In this notebook, the goal is to build a crawler that crawls the given seed url. <br>
Data that are scrapped is stored in a database as <i>database.csv</i> in the same working directory.<br><br>
seed_url = https://pureportal.coventry.ac.uk/en/organisations/centre-global-learning

# Import Required Libraries

In [1]:
from bs4 import BeautifulSoup
import requests
import math
import re
import os
import pandas as pd
import schedule
import time
import datetime

# Check the robots.txt file.

In [2]:
robots_text_page = requests.get("https://pureportal.coventry.ac.uk/en/robots.txt")
print(robots_text_page.text)

User-Agent: *
Crawl-Delay: 5
Disallow: /*?*format=rss
Disallow: /*?*export=xls
Sitemap: https://pureportal.coventry.ac.uk/sitemap.xml


We need to delay the crawler for 5 seconds after each crawl.

# Create some helper functions.

### Find total number of pages to crawl

In [3]:
def findTotalPages():
    """
    This function finds the total number of pages to crawl.
    """
    total_research = soup.select_one(".count").get_text()  # gives string
    total_research = int(''.join(filter(str.isdigit, total_research)))  # convert to int

    total_pages = math.ceil(total_research / 50)  # since 50 results in one page
    return total_pages

###### Demonstration

In [4]:
seed_url = "https://pureportal.coventry.ac.uk/en/organisations/centre-global-learning"
page = requests.get(seed_url)
soup = BeautifulSoup(page.text, "html.parser")
findTotalPages()

6

### Create list of urls to crawl

In [5]:
def getPageUrls():
    """
    This function creates the list of urls to crawl.
    """
    total_pages = findTotalPages()
    urls = [(seed_url + "/publications/?page=" + str(page)) for page in range(0, total_pages)]
    return urls

###### Demonstration

In [6]:
getPageUrls()

['https://pureportal.coventry.ac.uk/en/organisations/centre-global-learning/publications/?page=0',
 'https://pureportal.coventry.ac.uk/en/organisations/centre-global-learning/publications/?page=1',
 'https://pureportal.coventry.ac.uk/en/organisations/centre-global-learning/publications/?page=2',
 'https://pureportal.coventry.ac.uk/en/organisations/centre-global-learning/publications/?page=3',
 'https://pureportal.coventry.ac.uk/en/organisations/centre-global-learning/publications/?page=4',
 'https://pureportal.coventry.ac.uk/en/organisations/centre-global-learning/publications/?page=5']

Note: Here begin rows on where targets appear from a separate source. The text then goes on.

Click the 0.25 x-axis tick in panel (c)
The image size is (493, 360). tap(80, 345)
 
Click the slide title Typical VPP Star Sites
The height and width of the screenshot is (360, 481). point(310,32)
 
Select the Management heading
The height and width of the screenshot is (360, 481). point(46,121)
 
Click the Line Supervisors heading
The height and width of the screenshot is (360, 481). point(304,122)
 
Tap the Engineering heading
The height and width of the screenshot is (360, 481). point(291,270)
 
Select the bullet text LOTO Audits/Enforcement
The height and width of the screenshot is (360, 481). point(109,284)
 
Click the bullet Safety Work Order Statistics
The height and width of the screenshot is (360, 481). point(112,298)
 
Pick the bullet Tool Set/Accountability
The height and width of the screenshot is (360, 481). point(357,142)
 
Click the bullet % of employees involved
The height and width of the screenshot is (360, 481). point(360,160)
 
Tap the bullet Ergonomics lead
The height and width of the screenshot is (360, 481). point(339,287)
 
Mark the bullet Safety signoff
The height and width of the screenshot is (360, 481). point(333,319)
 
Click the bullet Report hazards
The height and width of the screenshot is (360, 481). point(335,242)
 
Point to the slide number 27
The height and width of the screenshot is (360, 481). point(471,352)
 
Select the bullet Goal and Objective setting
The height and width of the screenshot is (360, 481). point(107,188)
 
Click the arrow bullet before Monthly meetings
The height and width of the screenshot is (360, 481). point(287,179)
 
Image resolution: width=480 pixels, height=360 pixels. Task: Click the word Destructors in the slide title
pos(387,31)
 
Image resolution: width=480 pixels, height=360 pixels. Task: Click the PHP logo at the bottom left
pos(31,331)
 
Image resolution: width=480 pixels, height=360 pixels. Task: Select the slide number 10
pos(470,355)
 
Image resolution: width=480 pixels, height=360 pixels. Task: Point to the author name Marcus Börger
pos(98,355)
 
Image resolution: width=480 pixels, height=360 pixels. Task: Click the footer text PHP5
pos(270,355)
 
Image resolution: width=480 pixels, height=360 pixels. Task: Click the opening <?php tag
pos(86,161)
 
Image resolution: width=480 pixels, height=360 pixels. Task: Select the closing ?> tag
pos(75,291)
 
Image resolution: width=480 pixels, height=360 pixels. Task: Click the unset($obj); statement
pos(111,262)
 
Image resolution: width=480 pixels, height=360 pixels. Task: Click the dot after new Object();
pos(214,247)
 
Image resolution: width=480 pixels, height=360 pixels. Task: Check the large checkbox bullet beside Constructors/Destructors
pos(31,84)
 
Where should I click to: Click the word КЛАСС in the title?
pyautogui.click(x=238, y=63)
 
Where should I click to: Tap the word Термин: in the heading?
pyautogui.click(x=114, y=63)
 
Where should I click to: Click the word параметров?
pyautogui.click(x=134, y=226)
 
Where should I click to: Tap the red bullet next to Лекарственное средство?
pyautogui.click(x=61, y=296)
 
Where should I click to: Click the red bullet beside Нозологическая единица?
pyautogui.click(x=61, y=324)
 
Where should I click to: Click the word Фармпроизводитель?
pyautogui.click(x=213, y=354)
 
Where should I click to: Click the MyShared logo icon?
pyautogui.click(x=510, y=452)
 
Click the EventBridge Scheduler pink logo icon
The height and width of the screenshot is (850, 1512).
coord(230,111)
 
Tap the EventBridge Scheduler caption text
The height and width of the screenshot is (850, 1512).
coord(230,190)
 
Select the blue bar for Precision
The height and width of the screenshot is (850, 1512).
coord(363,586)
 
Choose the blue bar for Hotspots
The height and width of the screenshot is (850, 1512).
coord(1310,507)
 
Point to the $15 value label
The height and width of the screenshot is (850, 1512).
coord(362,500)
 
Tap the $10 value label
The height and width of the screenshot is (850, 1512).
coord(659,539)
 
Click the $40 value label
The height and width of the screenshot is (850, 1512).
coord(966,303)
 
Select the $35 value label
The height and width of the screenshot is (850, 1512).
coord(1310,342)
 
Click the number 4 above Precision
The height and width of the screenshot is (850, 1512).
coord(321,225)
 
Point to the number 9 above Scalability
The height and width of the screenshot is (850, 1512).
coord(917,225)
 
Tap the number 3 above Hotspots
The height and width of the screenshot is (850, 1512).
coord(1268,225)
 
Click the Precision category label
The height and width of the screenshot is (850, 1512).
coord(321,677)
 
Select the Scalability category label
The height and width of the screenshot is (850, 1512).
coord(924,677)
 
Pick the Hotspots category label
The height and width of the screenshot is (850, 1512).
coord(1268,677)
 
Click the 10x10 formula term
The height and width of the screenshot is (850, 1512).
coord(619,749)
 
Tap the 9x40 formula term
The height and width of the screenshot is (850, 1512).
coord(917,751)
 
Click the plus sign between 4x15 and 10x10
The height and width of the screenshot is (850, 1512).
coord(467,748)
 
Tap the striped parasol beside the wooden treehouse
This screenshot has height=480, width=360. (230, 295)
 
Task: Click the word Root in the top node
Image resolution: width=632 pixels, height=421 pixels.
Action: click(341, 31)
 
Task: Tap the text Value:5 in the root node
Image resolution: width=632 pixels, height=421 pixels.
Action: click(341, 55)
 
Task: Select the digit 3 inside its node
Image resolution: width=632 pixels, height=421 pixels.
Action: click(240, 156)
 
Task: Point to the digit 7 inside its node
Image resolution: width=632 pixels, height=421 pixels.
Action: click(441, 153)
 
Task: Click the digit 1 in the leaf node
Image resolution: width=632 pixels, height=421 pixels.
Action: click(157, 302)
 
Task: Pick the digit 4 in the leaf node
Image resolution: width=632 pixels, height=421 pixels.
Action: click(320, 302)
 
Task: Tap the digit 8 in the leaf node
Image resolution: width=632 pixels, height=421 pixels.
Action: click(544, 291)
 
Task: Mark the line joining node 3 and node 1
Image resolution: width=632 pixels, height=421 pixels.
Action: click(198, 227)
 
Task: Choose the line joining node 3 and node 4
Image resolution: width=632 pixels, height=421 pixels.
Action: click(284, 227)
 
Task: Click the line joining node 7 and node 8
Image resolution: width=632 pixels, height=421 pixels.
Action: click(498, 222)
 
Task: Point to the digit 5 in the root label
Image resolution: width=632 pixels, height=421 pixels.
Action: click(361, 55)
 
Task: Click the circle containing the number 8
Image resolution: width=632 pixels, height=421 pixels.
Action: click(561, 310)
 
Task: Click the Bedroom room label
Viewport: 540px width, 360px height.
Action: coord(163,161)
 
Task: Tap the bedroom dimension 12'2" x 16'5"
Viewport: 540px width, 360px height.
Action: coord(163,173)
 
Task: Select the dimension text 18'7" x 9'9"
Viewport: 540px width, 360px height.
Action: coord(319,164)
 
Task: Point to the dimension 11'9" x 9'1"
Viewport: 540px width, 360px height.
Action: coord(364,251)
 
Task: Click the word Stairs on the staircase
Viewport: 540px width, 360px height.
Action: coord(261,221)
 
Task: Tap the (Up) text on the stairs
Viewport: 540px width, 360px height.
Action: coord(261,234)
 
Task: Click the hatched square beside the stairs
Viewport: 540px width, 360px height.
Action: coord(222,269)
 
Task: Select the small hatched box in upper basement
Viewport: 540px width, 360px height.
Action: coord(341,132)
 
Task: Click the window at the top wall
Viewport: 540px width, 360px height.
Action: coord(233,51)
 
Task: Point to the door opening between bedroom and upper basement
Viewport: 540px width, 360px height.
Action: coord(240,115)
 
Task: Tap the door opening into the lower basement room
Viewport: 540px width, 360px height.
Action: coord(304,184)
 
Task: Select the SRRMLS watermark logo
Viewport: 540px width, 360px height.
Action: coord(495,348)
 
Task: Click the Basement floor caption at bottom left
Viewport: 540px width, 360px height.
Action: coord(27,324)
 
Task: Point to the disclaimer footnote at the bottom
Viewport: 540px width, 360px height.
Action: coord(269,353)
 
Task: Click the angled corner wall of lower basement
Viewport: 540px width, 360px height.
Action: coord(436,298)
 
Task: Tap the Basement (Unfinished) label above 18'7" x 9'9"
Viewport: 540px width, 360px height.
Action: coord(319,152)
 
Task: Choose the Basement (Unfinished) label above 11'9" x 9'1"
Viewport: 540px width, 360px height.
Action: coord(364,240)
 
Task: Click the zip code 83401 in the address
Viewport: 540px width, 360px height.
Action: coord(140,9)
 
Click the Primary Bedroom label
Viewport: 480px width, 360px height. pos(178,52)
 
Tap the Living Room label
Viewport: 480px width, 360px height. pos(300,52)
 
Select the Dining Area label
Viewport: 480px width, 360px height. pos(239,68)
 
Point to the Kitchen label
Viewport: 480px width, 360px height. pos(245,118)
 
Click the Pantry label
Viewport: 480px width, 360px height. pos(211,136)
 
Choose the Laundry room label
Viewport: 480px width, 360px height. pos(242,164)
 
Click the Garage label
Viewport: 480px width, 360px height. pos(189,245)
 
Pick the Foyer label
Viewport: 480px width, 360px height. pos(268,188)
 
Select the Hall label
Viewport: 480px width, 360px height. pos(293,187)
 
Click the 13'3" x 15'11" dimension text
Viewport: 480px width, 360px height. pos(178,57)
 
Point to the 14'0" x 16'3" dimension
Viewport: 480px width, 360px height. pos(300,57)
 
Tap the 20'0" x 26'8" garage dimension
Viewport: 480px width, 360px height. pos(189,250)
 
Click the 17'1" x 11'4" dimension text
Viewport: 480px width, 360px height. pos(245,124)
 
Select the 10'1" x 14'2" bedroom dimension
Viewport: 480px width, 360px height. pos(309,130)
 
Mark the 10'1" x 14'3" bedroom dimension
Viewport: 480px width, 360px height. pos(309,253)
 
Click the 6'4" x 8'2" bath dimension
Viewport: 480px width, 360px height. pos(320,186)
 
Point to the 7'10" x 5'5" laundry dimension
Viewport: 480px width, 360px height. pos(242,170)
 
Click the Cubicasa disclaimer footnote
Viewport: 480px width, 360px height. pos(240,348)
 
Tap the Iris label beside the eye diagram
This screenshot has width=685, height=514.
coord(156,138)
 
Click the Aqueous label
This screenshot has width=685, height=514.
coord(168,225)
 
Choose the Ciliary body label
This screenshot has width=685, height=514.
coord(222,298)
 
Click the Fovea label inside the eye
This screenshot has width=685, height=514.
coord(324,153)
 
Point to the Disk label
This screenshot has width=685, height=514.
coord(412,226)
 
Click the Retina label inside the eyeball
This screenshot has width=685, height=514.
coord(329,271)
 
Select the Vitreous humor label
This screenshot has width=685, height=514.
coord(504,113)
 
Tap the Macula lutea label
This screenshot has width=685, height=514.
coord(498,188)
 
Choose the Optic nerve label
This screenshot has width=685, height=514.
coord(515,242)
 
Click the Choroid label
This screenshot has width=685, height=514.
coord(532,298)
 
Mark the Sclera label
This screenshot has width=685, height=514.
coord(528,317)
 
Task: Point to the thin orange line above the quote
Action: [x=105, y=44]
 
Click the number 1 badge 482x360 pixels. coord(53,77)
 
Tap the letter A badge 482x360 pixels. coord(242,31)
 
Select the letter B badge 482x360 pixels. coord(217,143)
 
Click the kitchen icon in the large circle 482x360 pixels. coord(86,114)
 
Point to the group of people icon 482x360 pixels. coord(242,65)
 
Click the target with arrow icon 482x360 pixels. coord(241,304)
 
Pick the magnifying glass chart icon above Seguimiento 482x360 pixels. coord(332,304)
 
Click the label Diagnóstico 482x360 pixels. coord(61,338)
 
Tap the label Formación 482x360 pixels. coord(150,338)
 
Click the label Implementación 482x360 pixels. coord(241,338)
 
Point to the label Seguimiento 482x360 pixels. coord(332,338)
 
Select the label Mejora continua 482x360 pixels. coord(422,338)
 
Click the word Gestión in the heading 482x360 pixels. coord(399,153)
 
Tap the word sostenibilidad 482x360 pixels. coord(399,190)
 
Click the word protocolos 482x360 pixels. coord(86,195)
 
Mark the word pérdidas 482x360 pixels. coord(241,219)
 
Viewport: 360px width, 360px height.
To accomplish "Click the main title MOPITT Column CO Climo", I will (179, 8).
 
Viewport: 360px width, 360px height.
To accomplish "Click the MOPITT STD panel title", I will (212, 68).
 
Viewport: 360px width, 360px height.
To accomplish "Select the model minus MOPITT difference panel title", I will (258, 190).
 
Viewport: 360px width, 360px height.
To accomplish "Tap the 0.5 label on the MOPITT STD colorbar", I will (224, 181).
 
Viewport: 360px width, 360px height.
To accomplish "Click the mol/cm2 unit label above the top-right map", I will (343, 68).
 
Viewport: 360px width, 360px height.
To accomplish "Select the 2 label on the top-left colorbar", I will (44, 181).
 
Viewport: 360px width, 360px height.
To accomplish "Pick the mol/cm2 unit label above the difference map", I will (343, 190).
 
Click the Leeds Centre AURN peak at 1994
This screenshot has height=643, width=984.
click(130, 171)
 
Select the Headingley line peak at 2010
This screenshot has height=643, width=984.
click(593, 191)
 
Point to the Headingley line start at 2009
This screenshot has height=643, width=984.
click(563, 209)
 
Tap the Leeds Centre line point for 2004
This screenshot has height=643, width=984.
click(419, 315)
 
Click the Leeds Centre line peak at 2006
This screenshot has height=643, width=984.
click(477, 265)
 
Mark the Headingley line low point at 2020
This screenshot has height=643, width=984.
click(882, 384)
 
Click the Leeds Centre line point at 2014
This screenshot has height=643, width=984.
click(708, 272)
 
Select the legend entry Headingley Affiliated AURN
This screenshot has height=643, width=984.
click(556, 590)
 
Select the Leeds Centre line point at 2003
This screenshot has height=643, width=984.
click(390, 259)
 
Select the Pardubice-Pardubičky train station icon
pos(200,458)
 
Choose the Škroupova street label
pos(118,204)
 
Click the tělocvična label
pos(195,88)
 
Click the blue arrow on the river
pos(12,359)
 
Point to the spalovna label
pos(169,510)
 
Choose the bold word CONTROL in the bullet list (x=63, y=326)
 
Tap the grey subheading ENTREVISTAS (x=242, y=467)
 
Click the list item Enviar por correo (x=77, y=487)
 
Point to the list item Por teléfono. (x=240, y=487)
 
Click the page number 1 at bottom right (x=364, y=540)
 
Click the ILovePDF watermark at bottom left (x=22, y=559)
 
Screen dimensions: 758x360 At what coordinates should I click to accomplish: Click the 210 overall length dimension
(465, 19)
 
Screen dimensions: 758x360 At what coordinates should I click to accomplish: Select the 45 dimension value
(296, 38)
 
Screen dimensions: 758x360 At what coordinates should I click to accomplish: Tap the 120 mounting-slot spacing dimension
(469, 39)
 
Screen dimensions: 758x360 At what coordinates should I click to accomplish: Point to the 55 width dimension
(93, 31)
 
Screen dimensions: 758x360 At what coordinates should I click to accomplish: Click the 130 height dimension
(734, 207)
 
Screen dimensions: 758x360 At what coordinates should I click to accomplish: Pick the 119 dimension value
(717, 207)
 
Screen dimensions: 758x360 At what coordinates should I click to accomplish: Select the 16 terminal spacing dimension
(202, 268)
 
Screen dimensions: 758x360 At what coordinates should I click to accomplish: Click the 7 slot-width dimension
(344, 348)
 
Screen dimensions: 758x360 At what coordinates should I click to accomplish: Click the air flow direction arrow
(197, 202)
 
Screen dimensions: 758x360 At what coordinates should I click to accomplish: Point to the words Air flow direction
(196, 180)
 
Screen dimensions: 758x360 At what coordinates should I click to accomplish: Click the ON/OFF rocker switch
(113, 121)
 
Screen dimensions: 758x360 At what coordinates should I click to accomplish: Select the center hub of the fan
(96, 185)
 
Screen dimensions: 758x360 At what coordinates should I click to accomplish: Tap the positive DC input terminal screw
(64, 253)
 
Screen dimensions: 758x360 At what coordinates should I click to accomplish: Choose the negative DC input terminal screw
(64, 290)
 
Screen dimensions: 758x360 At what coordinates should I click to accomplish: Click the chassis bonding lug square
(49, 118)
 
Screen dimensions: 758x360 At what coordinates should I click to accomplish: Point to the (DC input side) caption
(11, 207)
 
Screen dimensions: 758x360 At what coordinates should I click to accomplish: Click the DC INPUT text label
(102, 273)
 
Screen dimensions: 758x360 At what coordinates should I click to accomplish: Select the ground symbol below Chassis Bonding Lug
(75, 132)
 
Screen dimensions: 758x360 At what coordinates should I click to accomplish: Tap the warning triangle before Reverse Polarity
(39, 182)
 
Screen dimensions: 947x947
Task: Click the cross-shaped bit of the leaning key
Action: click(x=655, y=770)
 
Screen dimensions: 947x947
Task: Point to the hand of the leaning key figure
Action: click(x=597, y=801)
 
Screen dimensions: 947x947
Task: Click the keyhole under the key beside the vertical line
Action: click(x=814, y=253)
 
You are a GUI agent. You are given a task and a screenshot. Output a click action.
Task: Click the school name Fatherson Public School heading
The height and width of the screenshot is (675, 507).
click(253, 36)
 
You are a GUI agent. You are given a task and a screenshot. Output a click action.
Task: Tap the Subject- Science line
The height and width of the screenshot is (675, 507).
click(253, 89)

### Create list of CGL profiles

In [7]:
def CGLprofiles():
    """
    This function creates a list of profiles on CGL.
    """
    profiles_link = seed_url + "/persons"
    profile_page = requests.get(profiles_link)
    soup3 = BeautifulSoup(profile_page.text, "html.parser")

    persons_list = soup3.find_all("a", class_="link person")
    profiles = []
    for person in persons_list:
        profiles.append(person.get_text())
    return profiles

###### Demonstration

In [8]:
profiles = CGLprofiles()
profiles

['Sian Alsop',
 'Dimitar Angelov',
 'Rami Ayoubi',
 'Ema Baukaite',
 'Julia Carroll',
 'Jacqueline Cawston',
 'Megan Crawford',
 'QueAnh Dang',
 'Alun DeWinter',
 'Ken Fero',
 'Mark Hodds',
 'Sylwia Holmes',
 'Elizabeth Horton',
 'Jaya Jacobo',
 'Emmanuel Johnson',
 'Mehmet Karakus',
 'Luca Morini',
 'Marina Orsini-Jones',
 'Charlotte Price',
 'Steve Raven',
 'Carlo Tramontano',
 'Katherine Wimpenny']

### Create or update the database

In [9]:
def updateDB():
    """
    This function updates the database.
    If no database exists, it creates one.
    If database already exists, it removes the duplicates.
    """
    if not os.path.isfile('database.csv'):
        database = pd.DataFrame(columns=['Title', 'Authors', 'Date', 'Publication_Link'])
        database.to_csv('database.csv', index=False)
    else:
        database = pd.read_csv("database.csv")
        database = database.drop_duplicates()
        database.to_csv('database.csv', index=False)

# Crawler Function

In [10]:
def crawler():
    """
    This is the main crawler.
    It crawls the seed url and stores the Title, Authors, Date and Publication Link
    in a database.
    It checks if the author is from CGL, and only stores the data if at least one of
    the authors has profile on CGL.
    It also counts the total number of publications crawled, total CGL publications,
    and non CGL publications.
    """
    url_list = getPageUrls()
    updateDB()

    count = 0
    count_cgl = 0
    count_non_cgl = 0

    while (url_list != []):
        url = url_list.pop(0)
        page = requests.get(url)
        soup = BeautifulSoup(page.text, 'html.parser')
        publications = soup.find_all('div', class_='result-container')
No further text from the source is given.